* TASK TO CARRY OUT *
Type out the entries below again, character for character.

* RECORDS *

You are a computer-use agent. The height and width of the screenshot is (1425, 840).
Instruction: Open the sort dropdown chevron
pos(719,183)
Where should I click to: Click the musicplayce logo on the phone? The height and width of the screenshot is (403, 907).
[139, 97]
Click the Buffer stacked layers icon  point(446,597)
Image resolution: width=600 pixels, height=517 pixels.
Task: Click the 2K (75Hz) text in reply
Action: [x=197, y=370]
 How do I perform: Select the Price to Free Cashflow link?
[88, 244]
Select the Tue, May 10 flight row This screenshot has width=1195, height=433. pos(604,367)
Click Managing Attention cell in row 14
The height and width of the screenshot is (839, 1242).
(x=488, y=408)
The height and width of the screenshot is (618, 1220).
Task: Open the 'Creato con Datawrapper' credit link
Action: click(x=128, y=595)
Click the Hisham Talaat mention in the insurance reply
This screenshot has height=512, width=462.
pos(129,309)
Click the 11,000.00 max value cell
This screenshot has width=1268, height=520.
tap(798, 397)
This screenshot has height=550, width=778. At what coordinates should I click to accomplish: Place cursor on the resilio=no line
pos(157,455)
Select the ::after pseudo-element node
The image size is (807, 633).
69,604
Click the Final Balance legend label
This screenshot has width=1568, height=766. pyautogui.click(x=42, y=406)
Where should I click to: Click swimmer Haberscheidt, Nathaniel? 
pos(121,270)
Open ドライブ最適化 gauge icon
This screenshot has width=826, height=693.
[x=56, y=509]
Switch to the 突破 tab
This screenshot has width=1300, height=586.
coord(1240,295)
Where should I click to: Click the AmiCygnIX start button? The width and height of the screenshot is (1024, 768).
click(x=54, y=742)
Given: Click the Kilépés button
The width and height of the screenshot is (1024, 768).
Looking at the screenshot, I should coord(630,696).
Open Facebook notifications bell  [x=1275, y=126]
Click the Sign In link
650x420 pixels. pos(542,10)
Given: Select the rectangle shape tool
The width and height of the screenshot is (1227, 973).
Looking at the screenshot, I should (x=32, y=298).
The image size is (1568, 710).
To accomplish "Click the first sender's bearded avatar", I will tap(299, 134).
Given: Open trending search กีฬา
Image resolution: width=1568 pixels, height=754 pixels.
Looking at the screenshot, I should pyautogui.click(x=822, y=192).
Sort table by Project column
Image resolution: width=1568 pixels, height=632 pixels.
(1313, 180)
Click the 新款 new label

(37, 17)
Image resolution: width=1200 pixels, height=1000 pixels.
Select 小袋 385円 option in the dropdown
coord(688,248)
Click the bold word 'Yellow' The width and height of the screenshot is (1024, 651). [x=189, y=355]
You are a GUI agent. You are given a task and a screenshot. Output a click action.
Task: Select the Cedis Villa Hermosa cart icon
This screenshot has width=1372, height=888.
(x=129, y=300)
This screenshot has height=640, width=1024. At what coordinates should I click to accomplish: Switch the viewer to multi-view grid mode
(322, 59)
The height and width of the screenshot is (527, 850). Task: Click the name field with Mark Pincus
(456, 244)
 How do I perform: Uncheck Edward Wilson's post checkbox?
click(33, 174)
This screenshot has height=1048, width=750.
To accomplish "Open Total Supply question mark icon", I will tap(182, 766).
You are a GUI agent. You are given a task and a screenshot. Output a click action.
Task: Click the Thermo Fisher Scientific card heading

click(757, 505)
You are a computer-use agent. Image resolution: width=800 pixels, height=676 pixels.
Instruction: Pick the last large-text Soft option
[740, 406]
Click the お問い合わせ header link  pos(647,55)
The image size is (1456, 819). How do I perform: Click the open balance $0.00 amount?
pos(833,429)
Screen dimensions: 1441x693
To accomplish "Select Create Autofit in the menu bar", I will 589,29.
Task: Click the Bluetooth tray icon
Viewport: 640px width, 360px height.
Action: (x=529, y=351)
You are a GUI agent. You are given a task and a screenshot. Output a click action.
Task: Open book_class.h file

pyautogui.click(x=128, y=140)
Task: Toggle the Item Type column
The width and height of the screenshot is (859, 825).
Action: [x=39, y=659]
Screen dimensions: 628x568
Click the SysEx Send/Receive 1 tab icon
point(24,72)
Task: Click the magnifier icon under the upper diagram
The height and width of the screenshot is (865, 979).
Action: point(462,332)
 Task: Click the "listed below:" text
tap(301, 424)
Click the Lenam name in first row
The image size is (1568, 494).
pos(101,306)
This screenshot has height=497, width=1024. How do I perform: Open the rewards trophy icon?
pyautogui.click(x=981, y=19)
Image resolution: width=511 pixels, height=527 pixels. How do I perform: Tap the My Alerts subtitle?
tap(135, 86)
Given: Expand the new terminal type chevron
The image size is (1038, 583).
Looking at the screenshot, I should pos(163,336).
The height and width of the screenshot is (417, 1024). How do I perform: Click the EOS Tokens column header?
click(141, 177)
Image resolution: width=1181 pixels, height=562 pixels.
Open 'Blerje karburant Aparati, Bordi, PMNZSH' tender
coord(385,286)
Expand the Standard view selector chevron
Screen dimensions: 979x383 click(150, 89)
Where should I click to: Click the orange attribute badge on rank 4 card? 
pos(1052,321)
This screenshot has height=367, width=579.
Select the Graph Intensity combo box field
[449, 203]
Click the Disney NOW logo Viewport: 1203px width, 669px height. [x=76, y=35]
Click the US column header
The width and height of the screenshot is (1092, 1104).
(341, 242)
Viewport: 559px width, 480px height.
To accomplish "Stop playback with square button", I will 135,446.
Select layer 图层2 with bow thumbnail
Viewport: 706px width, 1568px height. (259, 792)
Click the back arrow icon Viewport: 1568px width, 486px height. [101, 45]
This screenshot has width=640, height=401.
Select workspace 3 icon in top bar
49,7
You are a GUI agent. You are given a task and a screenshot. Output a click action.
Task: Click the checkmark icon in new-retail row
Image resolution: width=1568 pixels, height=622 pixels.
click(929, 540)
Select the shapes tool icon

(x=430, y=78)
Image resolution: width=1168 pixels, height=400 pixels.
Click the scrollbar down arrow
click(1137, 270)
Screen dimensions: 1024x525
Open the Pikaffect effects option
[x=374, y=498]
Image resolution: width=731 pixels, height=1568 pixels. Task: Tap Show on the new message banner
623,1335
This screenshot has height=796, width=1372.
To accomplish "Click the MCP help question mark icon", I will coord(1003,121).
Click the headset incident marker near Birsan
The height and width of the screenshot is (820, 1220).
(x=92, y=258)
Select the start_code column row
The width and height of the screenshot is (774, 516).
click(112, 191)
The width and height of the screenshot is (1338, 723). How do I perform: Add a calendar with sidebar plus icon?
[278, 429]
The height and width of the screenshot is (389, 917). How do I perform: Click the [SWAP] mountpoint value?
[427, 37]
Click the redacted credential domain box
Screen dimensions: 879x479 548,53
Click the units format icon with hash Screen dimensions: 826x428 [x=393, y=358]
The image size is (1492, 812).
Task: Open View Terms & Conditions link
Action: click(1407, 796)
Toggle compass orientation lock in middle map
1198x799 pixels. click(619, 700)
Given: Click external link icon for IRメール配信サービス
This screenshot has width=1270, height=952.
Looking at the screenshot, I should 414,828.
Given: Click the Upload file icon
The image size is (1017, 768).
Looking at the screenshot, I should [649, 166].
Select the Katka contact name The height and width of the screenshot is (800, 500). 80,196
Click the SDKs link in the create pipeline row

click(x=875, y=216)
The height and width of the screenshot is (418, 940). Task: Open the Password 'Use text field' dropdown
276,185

* TASK OUTPUT *
You are a computer-use agent. The height and width of the screenshot is (1425, 840).
Instruction: Open the sort dropdown chevron
pos(719,183)
Where should I click to: Click the musicplayce logo on the phone? The height and width of the screenshot is (403, 907).
[139, 97]
Click the Buffer stacked layers icon  point(446,597)
Image resolution: width=600 pixels, height=517 pixels.
Task: Click the 2K (75Hz) text in reply
Action: [x=197, y=370]
 How do I perform: Select the Price to Free Cashflow link?
[88, 244]
Select the Tue, May 10 flight row This screenshot has width=1195, height=433. pos(604,367)
Click Managing Attention cell in row 14
The height and width of the screenshot is (839, 1242).
(x=488, y=408)
The height and width of the screenshot is (618, 1220).
Task: Open the 'Creato con Datawrapper' credit link
Action: click(x=128, y=595)
Click the Hisham Talaat mention in the insurance reply
This screenshot has height=512, width=462.
pos(129,309)
Click the 11,000.00 max value cell
This screenshot has width=1268, height=520.
tap(798, 397)
This screenshot has height=550, width=778. At what coordinates should I click to accomplish: Place cursor on the resilio=no line
pos(157,455)
Select the ::after pseudo-element node
The image size is (807, 633).
69,604
Click the Final Balance legend label
This screenshot has width=1568, height=766. pyautogui.click(x=42, y=406)
Where should I click to: Click swimmer Haberscheidt, Nathaniel? 
pos(121,270)
Open ドライブ最適化 gauge icon
This screenshot has width=826, height=693.
[x=56, y=509]
Switch to the 突破 tab
This screenshot has width=1300, height=586.
coord(1240,295)
Where should I click to: Click the AmiCygnIX start button? The width and height of the screenshot is (1024, 768).
click(x=54, y=742)
Given: Click the Kilépés button
The width and height of the screenshot is (1024, 768).
Looking at the screenshot, I should coord(630,696).
Open Facebook notifications bell  [x=1275, y=126]
Click the Sign In link
650x420 pixels. pos(542,10)
Given: Select the rectangle shape tool
The width and height of the screenshot is (1227, 973).
Looking at the screenshot, I should (x=32, y=298).
The image size is (1568, 710).
To accomplish "Click the first sender's bearded avatar", I will tap(299, 134).
Given: Open trending search กีฬา
Image resolution: width=1568 pixels, height=754 pixels.
Looking at the screenshot, I should pyautogui.click(x=822, y=192).
Sort table by Project column
Image resolution: width=1568 pixels, height=632 pixels.
(1313, 180)
Click the 新款 new label

(37, 17)
Image resolution: width=1200 pixels, height=1000 pixels.
Select 小袋 385円 option in the dropdown
coord(688,248)
Click the bold word 'Yellow' The width and height of the screenshot is (1024, 651). [x=189, y=355]
You are a GUI agent. You are given a task and a screenshot. Output a click action.
Task: Select the Cedis Villa Hermosa cart icon
This screenshot has width=1372, height=888.
(x=129, y=300)
This screenshot has height=640, width=1024. At what coordinates should I click to accomplish: Switch the viewer to multi-view grid mode
(322, 59)
The height and width of the screenshot is (527, 850). Task: Click the name field with Mark Pincus
(456, 244)
 How do I perform: Uncheck Edward Wilson's post checkbox?
click(33, 174)
This screenshot has height=1048, width=750.
To accomplish "Open Total Supply question mark icon", I will tap(182, 766).
You are a GUI agent. You are given a task and a screenshot. Output a click action.
Task: Click the Thermo Fisher Scientific card heading

click(757, 505)
You are a computer-use agent. Image resolution: width=800 pixels, height=676 pixels.
Instruction: Pick the last large-text Soft option
[740, 406]
Click the お問い合わせ header link  pos(647,55)
The image size is (1456, 819). How do I perform: Click the open balance $0.00 amount?
pos(833,429)
Screen dimensions: 1441x693
To accomplish "Select Create Autofit in the menu bar", I will 589,29.
Task: Click the Bluetooth tray icon
Viewport: 640px width, 360px height.
Action: (x=529, y=351)
You are a GUI agent. You are given a task and a screenshot. Output a click action.
Task: Open book_class.h file

pyautogui.click(x=128, y=140)
Task: Toggle the Item Type column
The width and height of the screenshot is (859, 825).
Action: [x=39, y=659]
Screen dimensions: 628x568
Click the SysEx Send/Receive 1 tab icon
point(24,72)
Task: Click the magnifier icon under the upper diagram
The height and width of the screenshot is (865, 979).
Action: point(462,332)
 Task: Click the "listed below:" text
tap(301, 424)
Click the Lenam name in first row
The image size is (1568, 494).
pos(101,306)
This screenshot has height=497, width=1024. How do I perform: Open the rewards trophy icon?
pyautogui.click(x=981, y=19)
Image resolution: width=511 pixels, height=527 pixels. How do I perform: Tap the My Alerts subtitle?
tap(135, 86)
Given: Expand the new terminal type chevron
The image size is (1038, 583).
Looking at the screenshot, I should pos(163,336).
The height and width of the screenshot is (417, 1024). How do I perform: Click the EOS Tokens column header?
click(141, 177)
Image resolution: width=1181 pixels, height=562 pixels.
Open 'Blerje karburant Aparati, Bordi, PMNZSH' tender
coord(385,286)
Expand the Standard view selector chevron
Screen dimensions: 979x383 click(150, 89)
Where should I click to: Click the orange attribute badge on rank 4 card? 
pos(1052,321)
This screenshot has height=367, width=579.
Select the Graph Intensity combo box field
[449, 203]
Click the Disney NOW logo Viewport: 1203px width, 669px height. [x=76, y=35]
Click the US column header
The width and height of the screenshot is (1092, 1104).
(341, 242)
Viewport: 559px width, 480px height.
To accomplish "Stop playback with square button", I will 135,446.
Select layer 图层2 with bow thumbnail
Viewport: 706px width, 1568px height. (259, 792)
Click the back arrow icon Viewport: 1568px width, 486px height. [101, 45]
This screenshot has width=640, height=401.
Select workspace 3 icon in top bar
49,7
You are a GUI agent. You are given a task and a screenshot. Output a click action.
Task: Click the checkmark icon in new-retail row
Image resolution: width=1568 pixels, height=622 pixels.
click(929, 540)
Select the shapes tool icon

(x=430, y=78)
Image resolution: width=1168 pixels, height=400 pixels.
Click the scrollbar down arrow
click(1137, 270)
Screen dimensions: 1024x525
Open the Pikaffect effects option
[x=374, y=498]
Image resolution: width=731 pixels, height=1568 pixels. Task: Tap Show on the new message banner
623,1335
This screenshot has height=796, width=1372.
To accomplish "Click the MCP help question mark icon", I will coord(1003,121).
Click the headset incident marker near Birsan
The height and width of the screenshot is (820, 1220).
(x=92, y=258)
Select the start_code column row
The width and height of the screenshot is (774, 516).
click(112, 191)
The width and height of the screenshot is (1338, 723). How do I perform: Add a calendar with sidebar plus icon?
[278, 429]
The height and width of the screenshot is (389, 917). How do I perform: Click the [SWAP] mountpoint value?
[427, 37]
Click the redacted credential domain box
Screen dimensions: 879x479 548,53
Click the units format icon with hash Screen dimensions: 826x428 [x=393, y=358]
The image size is (1492, 812).
Task: Open View Terms & Conditions link
Action: click(1407, 796)
Toggle compass orientation lock in middle map
1198x799 pixels. click(619, 700)
Given: Click external link icon for IRメール配信サービス
This screenshot has width=1270, height=952.
Looking at the screenshot, I should 414,828.
Given: Click the Upload file icon
The image size is (1017, 768).
Looking at the screenshot, I should [649, 166].
Select the Katka contact name The height and width of the screenshot is (800, 500). 80,196
Click the SDKs link in the create pipeline row

click(x=875, y=216)
The height and width of the screenshot is (418, 940). Task: Open the Password 'Use text field' dropdown
276,185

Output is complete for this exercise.